*About this task:*
According to the text on Leptospira icterohæmorrhagiæ, which agent does the organism resist, setting it apart from many so-called spirochetes?

*Text:*
((

1. Leptospira icterohæmorrhagiæ is unable to grow in the urine, either with or without the addition of suitable culture ingredients, the acidity of the urine being detrimental to the growth. It survives less than 24 hours, unless the urine is neutralized or slightly alkalized, when the period of survival is somewhat longer. If suitable nutrient ingredients are added to the neutralized or slightly alkalized urine, the organism is able to grow for about 10 days, after which multiplication ceases.
2. Feces from normal or jaundiced persons destroy Leptospira icterohæmorrhagiæ within 24 hours when a rich culture is added and the mixture allowed to stand at 26°C. The addition of blood serum and corpuscles does not prevent the destruction of the organism. Autoclaved specimens and filtrates of unheated feces do not constitute a suitable medium in which to keep the organism alive for any length of time, but the addition of blood corpuscles and serum in adequate quantities renders them fairly satisfactory as media. Under natural conditions Leptospira icterohæmorrhagiæ cast off in the feces cannot survive more than 24 hours.
3. Polluted water, sewage, and soil will not serve to keep Leptospira icterohæmorrhagiæ alive for more than 3 days at the most. When deprived by filtration or autoclaving of their bacteria they become indifferent diluents and may be used to make up a culture medium when mixed with serum and citrate plasma of a suitable animal. Sterilized soil with a neutral reaction, when added to a culture, has an unfavorable effect upon the growth of the organism.
4. Most of the aerobic bacteria found in feces, sewage, soil, and tap water inhibit the growth of Leptospira icterohæmorrhagiæ when inoculated into the same medium. Bacillus fæcalis alkaligenes and many strains of non-hemolytic streptococci caused the least interference, although growth was never so vigorous or lasting in the media in which they were present as in the control media. Certain pathogenic bacteria (Bacillus typhosus, Bacillus paratyphosus, Bacillus dysenteriæ, pneumococcus) are antagonistic to the growth of the spirochete.
5. Leptospira icterohæmorrhagiæ is highly sensitive to the destructive action of bile, bile salts, and sodium oleate, but resists the action of saponin. In this last respect it differs from many so called spirochetes. The destructive action of these agents is counteracted by blood serum.
6. The larvae and adults of the Culex mosquito, the larvæ of the house-fly and bluebottle fly, wood ticks (Dermacentor andersoni), and leeches failed to become carriers of the spirochetes when fed on infected guinea pigs or their organs; that is, they cannot play the part of an intermediary host of Leptospira icterohæmorrhagiæ.

))

*Exercise data:*
((

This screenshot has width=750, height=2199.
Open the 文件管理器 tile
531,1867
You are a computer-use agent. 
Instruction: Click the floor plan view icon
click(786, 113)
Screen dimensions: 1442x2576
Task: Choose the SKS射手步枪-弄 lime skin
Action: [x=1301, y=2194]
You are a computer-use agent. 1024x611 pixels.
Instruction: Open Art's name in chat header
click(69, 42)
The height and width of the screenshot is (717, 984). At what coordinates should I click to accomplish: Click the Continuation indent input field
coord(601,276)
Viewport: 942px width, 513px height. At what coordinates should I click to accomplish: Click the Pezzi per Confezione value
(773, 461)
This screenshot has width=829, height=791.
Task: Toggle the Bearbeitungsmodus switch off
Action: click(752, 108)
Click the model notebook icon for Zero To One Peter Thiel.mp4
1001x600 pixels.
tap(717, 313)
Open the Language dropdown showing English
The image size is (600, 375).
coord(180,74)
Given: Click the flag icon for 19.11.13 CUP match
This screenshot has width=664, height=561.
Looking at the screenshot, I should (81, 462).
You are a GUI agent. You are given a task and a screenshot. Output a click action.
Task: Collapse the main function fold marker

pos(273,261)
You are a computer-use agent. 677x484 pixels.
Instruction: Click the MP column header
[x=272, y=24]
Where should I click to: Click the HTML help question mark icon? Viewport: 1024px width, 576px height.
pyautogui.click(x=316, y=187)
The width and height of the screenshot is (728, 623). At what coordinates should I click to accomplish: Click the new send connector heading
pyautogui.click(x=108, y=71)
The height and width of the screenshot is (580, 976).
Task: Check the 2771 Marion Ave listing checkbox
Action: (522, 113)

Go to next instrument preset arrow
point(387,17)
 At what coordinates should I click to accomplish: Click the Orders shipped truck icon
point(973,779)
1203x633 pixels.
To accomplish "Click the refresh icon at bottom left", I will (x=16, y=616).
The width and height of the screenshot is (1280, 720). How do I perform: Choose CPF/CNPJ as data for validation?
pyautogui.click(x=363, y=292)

))

*Answer:*
Saponin.